- **EXERCISES TO COMPLETE**
1. Translate this sentence from the retirement rollover article into Spanish: "You can do a rollover once you leave your employer."
2. Carry on the retirement rollover article from its last line, in the same voice.

───── SOURCE PASSAGE ─────

This article walks you through how and when to do a retirement account rollover. Topics include:
- Understanding Rollovers
- What to Roll Into What
- 4 Steps to Complete Your Rollover
Understanding Rollovers
A rollover is when you transfer funds from one type of financial account to another, like if you transfer your old 401k to another account.
You can do a rollover once you leave your employer. Some employers give you the option to rollover your money while you are still employed, but that’s not the norm.
Employer Retirement Plan Types
All employer retirement plans allow you to save and invest for retirement directly from your paycheck every month. The account type that you have access to just depends on what type of company or entity you work for:
- 401k & Roth 401k – most common type of employer plan, offered by for-profit companies
- 403b | Roth 403b -offered by nonprofits, public schools, and government entities
- 457b | Roth 457b – offered by state and local governments
Roth Designation
Your company may offer your account type with a Roth option as well. Roth means that the money is taxed before it’s contributed to the account. You pay taxes on the money now, and then when you need the money later, it’s tax free.
With the regular account option, like the 401k, the money you put into the account is not taxed up front. So you get a tax break now, but the money gets taxed later when you take it out.
The Roth option is newer, so not all employers offer them. If your employer does offer the Roth option, then you get to decide whether to contribute to the regular account type or the Roth option.
What should you choose?
I always opt for the Roth option if it’s available. I like that I can pay the taxes up front and never have to worry about them again, especially since I hope to be in a higher tax bracket later in life. This also makes it easy to rollover the money into my Roth IRA once I leave my employer (which we’ll discuss in a second), so that gives me all of the awesome Roth IRA benefits.
Deciding whether to contribute to a Roth account vs. a regular retirement account is a personal decision based on your financial situation. In general, if you are younger or on the lower end of your earning potential, then the Roth is the better option. Check out this article by the balance for an in-depth discussion about how to choose the best option for you.
What to Roll Into What:
After you leave your employer you are eligible for a rollover. You have 2 options:
- Rollover the money into an individual retirement account (IRA)

───── STORED DATA ─────

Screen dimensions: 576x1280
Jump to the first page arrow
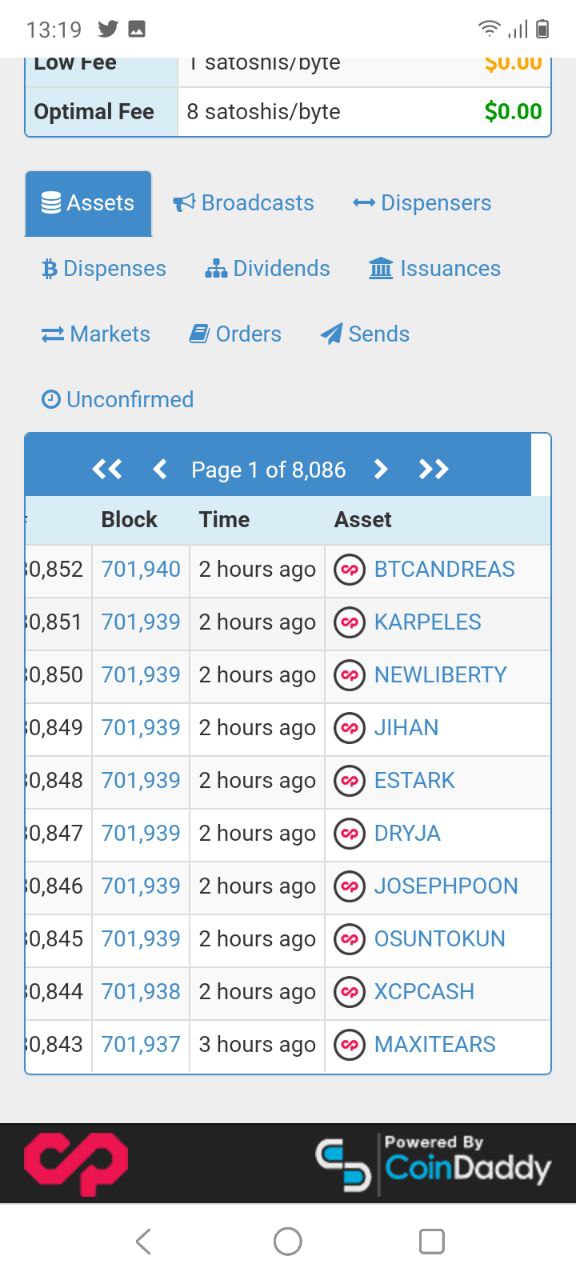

─────

- **RESPONSES IN ORDER**
1. Puede hacer una transferencia una vez que deje a su empleador.

2.
- Rollover the money into your new employer’s retirement plan
I always rollover my money into my Individual Retirement Accounts (IRAs). I recommend this method because IRA accounts offer more investment options, more control, and greater flexibility than employer plans.
There are two Individual retirement account types: IRA and Roth IRA. The difference is in the tax treatment, just like with employer retirement accounts.
With an IRA, you get a tax break up front and then taxes are taken out once you retire, similar to a 401k. With a Roth IRA, you pay taxes on the money when you put it into the account so that you don’t have to pay taxes on it when you retire, just like a Roth 401k.
This visual will help you figure out which retirement account you need for your rollover:
4 Steps To Complete Your Rollover
Now that you understand the strategy, let’s dive into how to actually complete the rollover.
Step 1: Set Up Your Individual Retirement Accounts
You need somewhere for the money to go, so this is where you create your individual retirement accounts. Create both an IRA and a Roth IRA so that no matter what employer plan you have in the future, you can easily rollover the money once you leave. Also, if you set up your Roth IRA right now and contribute to it regularly, you will jump start your journey to financial freedom.
Create your accounts at a brokerage firm
My two favorites companies are Vanguard and Fidelity. Setting up the account is as simple as clicking “create account” and following the instructions. Remember to do this twice – once for your IRA and then again for your Roth IRA.
Vanguard:
- Create Rollover IRA
- Select “Move an account or assets to Vanguard”
- Create Roth IRA
- Select “New Account” and then follow the steps. Select “Retirement Account” and then “Roth IRA”
Fidelity:
*** One note: You may see the option to create a Traditional IRA or a Rollover IRA. Both accounts do the same exact thing and have the same tax treatment. The only difference is that the rollover IRA is designed for people transferring old employer plans, so the brokerage company helps walk you through the steps like I’m doing here. I liked this feature so I created a Rollover IRA.
Step 2: Contact Your Old Employer
This is where you need to contact your old employer and tell them that you want to rollover your old retirement plan directly into your IRA. Just keep in mind which account you want the money sent to – either your IRA or your Roth IRA based on the Rollover Guide above.
Next, you will provide your brokerage firm and account information to your old employer so they can send the funds directly to your new IRA or Roth IRA. Your brokerage firm has all of the details that your old employer needs to complete the transaction.
Step 3: Consider a Roth Conversion
This step is an option if you rollover a 401k, 403b or 457b account into your IRA. That money has not been taxed yet, and it won’t be until you retire, unless you decide to convert it to your Roth IRA. There are benefits to doing this, which I outline in my article Why I rolled over $8,461.02 from my 401k to my Roth IRA.
When you convert your IRA money to your Roth IRA, the amount that you convert gets treated as taxable income in the year that you do the conversion. So here are some points to keep in mind:
- Understand how this conversion impacts your tax bracket. It’s ideal to do your Roth conversion in a year where your taxable income is lower, or in a year where you can afford the additional taxes.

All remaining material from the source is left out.